Task statement = Each line of the material below is to be checked for "tweet"; the number of matching lines is the only output expected.

BEGIN Material provided

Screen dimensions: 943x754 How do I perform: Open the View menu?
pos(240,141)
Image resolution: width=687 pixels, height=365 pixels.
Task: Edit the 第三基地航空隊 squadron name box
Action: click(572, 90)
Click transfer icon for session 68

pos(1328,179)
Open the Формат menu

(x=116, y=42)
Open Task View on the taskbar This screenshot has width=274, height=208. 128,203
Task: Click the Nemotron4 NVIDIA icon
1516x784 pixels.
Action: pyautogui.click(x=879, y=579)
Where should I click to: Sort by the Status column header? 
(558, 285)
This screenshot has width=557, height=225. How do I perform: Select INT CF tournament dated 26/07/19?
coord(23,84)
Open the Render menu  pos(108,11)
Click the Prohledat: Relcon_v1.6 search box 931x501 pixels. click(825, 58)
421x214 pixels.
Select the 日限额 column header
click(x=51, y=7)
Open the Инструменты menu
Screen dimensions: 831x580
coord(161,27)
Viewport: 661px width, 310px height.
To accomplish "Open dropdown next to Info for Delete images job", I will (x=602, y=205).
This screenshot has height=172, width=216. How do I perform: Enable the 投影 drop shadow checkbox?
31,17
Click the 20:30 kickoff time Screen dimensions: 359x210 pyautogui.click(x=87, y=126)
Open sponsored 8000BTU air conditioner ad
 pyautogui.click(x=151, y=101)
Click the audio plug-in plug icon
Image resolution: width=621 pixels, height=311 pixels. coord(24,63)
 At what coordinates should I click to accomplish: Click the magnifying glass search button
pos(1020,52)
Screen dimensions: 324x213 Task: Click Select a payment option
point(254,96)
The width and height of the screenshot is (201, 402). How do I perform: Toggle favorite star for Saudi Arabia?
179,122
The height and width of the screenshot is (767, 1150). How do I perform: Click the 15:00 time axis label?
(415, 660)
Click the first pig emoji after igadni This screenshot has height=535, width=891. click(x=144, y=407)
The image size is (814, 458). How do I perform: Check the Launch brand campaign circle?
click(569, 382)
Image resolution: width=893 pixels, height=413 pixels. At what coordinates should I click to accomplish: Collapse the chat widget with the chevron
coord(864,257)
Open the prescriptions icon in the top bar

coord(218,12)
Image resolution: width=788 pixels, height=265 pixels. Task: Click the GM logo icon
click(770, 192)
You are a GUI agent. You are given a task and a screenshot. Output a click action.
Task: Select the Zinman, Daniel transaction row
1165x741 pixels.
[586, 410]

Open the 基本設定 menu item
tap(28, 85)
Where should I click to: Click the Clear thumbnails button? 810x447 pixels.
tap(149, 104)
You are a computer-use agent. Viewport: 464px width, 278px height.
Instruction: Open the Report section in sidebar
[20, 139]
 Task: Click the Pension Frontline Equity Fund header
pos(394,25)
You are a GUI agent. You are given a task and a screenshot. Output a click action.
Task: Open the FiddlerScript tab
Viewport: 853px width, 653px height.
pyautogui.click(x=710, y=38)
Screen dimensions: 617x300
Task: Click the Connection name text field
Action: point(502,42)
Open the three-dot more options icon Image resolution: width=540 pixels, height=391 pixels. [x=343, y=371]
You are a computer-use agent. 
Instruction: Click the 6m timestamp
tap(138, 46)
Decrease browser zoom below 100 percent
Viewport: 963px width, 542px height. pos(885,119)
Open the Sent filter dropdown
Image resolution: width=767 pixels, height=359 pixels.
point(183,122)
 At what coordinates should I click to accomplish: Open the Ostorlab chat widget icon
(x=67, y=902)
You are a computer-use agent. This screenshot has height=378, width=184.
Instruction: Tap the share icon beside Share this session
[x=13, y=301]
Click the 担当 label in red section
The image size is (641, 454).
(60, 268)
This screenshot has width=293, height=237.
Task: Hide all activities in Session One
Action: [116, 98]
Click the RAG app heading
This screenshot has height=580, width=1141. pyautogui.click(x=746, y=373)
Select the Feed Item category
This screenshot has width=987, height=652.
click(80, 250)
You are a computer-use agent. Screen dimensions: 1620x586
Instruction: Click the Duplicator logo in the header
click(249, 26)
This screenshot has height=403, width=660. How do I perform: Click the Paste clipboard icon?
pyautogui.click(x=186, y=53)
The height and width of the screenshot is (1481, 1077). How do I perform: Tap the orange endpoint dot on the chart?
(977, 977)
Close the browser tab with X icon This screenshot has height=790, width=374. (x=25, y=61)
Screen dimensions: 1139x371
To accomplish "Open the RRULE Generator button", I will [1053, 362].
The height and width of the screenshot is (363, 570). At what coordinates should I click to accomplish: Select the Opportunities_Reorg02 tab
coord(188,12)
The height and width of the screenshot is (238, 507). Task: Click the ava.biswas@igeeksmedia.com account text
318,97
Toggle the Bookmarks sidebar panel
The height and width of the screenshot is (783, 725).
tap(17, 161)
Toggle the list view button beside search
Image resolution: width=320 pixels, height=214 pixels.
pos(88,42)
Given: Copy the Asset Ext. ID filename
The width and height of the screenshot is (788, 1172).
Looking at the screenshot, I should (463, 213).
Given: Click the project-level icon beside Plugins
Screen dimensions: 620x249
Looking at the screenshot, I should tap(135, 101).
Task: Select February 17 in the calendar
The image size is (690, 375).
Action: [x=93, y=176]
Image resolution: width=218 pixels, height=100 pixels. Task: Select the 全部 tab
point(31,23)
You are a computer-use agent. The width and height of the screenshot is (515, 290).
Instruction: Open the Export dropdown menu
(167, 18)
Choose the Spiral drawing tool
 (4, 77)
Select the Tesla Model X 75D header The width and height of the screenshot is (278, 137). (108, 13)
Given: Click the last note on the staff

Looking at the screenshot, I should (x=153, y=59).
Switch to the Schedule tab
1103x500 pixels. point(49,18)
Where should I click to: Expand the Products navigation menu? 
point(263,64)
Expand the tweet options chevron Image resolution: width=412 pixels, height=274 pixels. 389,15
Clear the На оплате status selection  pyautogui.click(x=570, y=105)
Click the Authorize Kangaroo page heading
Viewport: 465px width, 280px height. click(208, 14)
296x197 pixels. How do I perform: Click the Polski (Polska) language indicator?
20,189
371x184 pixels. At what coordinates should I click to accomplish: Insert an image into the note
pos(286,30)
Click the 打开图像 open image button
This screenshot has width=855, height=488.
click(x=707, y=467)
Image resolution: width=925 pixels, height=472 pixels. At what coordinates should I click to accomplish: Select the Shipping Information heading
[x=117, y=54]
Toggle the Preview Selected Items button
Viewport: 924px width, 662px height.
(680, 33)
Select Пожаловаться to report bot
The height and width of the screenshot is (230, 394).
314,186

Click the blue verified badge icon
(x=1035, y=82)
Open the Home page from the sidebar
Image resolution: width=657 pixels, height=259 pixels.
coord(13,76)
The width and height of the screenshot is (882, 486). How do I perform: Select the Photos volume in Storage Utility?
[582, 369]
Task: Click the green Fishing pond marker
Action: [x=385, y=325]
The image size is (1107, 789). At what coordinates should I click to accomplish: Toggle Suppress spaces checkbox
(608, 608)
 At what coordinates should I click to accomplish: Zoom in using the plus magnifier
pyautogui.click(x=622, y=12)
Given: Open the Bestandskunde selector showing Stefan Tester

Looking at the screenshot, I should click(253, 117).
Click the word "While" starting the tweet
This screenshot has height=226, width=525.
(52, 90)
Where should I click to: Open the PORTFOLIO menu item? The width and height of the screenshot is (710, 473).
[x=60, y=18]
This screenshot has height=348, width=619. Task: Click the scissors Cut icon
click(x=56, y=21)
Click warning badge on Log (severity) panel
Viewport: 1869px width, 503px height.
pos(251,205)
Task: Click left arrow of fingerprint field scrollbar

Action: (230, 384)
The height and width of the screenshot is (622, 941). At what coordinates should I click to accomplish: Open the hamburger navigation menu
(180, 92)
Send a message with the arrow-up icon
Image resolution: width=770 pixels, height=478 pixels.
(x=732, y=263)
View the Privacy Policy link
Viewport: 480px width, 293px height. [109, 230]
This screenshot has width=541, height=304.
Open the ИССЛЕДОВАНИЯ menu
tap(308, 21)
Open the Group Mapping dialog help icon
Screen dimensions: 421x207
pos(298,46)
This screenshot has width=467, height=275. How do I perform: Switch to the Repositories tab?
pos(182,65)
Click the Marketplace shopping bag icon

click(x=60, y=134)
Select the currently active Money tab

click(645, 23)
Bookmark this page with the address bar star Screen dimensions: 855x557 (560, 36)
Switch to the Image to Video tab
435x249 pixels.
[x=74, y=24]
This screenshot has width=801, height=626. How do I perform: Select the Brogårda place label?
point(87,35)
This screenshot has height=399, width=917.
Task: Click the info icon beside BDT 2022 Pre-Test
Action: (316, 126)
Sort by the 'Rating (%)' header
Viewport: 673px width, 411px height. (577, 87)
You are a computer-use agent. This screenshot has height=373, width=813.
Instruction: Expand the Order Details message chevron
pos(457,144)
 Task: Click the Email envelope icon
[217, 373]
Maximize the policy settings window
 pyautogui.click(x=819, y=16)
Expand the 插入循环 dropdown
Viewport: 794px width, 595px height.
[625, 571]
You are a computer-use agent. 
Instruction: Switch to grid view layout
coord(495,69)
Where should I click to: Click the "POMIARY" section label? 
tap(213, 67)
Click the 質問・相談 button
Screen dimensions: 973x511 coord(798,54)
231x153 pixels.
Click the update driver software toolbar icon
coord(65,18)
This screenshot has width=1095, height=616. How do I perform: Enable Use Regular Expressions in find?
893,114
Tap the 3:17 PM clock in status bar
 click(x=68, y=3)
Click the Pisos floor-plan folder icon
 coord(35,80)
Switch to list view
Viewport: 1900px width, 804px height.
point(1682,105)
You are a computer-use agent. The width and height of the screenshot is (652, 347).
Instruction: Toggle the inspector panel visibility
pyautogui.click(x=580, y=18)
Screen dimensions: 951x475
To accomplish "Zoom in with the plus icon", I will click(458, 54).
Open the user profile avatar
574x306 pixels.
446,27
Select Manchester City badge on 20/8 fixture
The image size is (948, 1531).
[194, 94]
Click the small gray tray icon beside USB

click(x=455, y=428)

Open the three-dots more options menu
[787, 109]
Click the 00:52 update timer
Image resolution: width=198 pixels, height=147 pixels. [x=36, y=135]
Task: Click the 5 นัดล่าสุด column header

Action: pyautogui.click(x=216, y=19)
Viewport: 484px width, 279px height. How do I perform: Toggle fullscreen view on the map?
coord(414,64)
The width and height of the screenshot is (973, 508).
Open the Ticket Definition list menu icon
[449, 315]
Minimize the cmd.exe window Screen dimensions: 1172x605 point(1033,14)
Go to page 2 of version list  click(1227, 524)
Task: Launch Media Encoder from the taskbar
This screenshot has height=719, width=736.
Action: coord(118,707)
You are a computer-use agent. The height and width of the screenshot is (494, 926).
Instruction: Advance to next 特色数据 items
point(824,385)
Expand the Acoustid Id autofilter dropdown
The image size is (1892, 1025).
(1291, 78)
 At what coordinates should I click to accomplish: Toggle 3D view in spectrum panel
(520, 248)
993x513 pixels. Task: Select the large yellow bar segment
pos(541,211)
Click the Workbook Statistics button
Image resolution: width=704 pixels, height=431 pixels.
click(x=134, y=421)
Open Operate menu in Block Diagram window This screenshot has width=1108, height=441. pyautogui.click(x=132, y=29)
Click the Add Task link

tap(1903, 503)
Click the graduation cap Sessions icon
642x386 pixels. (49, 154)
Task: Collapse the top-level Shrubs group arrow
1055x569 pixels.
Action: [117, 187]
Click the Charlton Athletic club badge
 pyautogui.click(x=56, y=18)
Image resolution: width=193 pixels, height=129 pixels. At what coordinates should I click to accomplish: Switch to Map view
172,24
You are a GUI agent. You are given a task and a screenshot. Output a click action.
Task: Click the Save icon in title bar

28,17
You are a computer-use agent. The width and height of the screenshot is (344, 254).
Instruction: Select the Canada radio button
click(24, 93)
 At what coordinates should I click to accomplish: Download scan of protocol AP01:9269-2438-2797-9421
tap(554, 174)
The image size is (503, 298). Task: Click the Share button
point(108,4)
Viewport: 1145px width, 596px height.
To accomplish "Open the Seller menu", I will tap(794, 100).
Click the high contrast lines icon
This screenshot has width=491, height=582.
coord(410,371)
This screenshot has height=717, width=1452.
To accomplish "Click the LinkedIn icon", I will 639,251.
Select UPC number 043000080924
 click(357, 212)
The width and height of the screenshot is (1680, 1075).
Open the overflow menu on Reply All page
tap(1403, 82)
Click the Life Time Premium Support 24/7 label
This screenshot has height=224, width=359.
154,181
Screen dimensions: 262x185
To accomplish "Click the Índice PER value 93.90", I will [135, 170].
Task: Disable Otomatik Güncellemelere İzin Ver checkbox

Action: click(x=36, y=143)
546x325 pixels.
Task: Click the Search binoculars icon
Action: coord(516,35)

END Material provided

Task result = 2